I always felt that it was like a fast food industry that I don’t feel like belonging to. I’m into people who do not need to be told how to be or how to dress. A Rad Hourani person is someone who does not follow a trend, people who do not define themselves as men or women, who feel ageless all the time, and who look comfortable when they move, think, talk, and dress. I guess they are people that I see my reflection in; it’s all about the mirror when it comes to others. I am most interested in designing for people that can see themselves similarly to the way I do. I’m not interested in knowing about a men’s or women’s fashion industry; it’s passé for me.

What do you think about the fashion industry in general today? Don’t you think that it became too accessible to the public?

I just know that I don’t need to be another fashion trendy “it” designer — there are so many of them. I’m interested in making things that make me think and react. I admire designers who have a complete vision, who pay attention to all the details of their brand’s image, and take that vision even further in abstraction and refinement, all the way into the field of art.

Why do you make your collections mainly unisex?

I don’t see why we need to divide things by gender, seasons, rules, religion, race, nationality, age, etc. I think that as a society, we’ve been extremely programmed. Even the most advanced societies are very limited in the way they define themselves. The way I do things without gender or season, it applies to everything in life. It’s about defying those limitations that are so often self-imposed. I believe that the obsession with segregation or religion is what breeds war.

How did you react when you read the first critics on collection #1?

I was just very happy that I was able to accomplish a first step of what I wanted to do for a long time. Launching my own label had been in the back of my head for a long time, but I just didn’t feel ready for it six years ago.

That collection was exclusively made of black. The collection #06 is mainly black and white. Why did you choose these two “colors”?

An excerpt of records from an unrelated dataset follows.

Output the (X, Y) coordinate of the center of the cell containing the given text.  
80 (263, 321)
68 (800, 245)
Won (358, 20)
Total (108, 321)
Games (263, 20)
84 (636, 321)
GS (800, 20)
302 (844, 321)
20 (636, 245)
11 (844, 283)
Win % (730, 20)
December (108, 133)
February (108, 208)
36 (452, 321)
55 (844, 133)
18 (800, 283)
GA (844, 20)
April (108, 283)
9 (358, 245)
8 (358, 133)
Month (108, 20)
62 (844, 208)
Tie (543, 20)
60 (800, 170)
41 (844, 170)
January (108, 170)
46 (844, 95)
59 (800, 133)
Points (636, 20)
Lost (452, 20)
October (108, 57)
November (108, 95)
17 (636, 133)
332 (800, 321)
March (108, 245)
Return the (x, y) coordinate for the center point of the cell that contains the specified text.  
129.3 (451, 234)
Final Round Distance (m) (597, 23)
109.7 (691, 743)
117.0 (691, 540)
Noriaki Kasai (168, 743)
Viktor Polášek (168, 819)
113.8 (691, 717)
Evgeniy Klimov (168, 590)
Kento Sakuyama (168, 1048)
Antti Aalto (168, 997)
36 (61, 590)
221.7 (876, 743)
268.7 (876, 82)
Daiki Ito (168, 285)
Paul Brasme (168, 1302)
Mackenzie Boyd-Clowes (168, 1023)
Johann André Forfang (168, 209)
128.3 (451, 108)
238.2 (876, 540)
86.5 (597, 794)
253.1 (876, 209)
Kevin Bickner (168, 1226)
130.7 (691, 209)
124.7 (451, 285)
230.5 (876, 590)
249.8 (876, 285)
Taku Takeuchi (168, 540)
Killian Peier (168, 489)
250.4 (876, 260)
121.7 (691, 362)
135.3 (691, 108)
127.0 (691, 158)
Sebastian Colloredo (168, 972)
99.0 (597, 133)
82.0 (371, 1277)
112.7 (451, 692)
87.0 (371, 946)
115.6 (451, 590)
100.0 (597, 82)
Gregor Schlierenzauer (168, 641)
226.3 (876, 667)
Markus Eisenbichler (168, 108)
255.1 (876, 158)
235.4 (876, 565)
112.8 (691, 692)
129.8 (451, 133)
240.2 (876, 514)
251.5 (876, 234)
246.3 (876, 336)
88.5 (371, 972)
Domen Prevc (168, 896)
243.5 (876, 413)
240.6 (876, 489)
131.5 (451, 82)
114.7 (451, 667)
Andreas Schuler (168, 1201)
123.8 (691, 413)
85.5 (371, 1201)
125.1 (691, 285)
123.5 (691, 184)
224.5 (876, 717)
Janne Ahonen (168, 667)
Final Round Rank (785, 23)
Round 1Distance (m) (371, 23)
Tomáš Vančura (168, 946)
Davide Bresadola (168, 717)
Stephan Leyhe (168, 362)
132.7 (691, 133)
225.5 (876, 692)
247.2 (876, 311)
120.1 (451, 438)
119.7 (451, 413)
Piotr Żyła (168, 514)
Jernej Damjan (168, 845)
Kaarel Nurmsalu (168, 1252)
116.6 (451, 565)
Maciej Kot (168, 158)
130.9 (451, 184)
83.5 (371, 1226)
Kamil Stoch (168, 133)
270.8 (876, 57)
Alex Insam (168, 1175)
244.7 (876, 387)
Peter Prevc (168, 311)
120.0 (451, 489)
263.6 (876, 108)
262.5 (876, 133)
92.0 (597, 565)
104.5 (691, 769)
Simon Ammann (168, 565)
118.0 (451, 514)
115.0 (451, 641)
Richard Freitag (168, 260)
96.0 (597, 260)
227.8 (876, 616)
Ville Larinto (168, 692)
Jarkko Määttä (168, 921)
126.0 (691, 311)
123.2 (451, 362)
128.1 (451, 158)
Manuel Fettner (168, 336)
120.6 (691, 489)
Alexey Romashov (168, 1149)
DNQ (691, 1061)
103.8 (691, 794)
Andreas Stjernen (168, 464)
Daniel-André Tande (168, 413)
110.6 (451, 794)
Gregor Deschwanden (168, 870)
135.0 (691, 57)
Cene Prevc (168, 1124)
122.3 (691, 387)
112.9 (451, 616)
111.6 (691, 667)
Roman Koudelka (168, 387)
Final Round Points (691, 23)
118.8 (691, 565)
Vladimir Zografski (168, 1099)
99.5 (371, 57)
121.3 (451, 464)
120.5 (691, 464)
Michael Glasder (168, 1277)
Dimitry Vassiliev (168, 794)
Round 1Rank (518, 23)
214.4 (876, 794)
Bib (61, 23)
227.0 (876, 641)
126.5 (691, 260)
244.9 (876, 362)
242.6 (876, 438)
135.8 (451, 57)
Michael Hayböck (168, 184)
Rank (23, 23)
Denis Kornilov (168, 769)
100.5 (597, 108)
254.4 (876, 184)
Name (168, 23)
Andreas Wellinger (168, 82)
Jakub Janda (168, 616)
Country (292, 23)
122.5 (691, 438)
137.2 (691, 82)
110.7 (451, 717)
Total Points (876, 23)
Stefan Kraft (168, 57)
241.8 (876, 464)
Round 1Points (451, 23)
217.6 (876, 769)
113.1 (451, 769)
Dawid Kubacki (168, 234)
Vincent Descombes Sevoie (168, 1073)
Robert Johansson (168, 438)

I love colors when they are well done. It’s very easy to add colors to any collection, but it’s very complex to create something strong in black and minimal. I have used some colors in the past, and I’m not afraid of using or adding more in the future; I just have to feel like wearing it as I’m my own muse.

From all the fashion “capital” cities, which one do you prefer?

All cities and no cities. I prefer the universe, as I think that circumstances have brought me to move around from an early point in my life, and I’ve felt compelled to continue on doing so, for this experience has made me consider things in a wider perspective, with no restrictions. I am not especially attached to the concept of national identity. Of course, what I’ve seen in every city I’ve been in has contributed to shaping my personality — I don’t want to set any boundaries on my capacity to learn and evolve. It helped me to understand that I’m from nowhere and I’m everywhere.

Is there a Rad Hourani persona just like Karl Lagerfeld with his white-hair-high-collar-fingerless-gloves or Anna Wintour and her fur coat and legendary hairstyle?

I believe that the way everyone dresses is a reflection of their personality, so I think that I needed to create that costume in the clothes that I make to start aligning things with my world. Basically, my way of thinking is seeing the world with no borders, no nationality, no age, color, gender or season. What you see in my clothes or silhouette is a reflection of who I am.

Rad Hourani - Source: Panaru Pallasades

 

What are your plans for the future?

I really started from nothing and to be really honest, my first collection was really for myself. I never knew it would go this far, even if I imagined or projected this, now that it’s starting to happen, I’m so thankful for everything that has been happening to me. Everything that I do is out of what I want to be wearing or feeling and this is how I stay focused and maintain a clear vision in which I can express myself. My plan is clear: keep showing collections, integrate a solid business platform, and extend to other activities when the time is right, art, film, and hopefully more.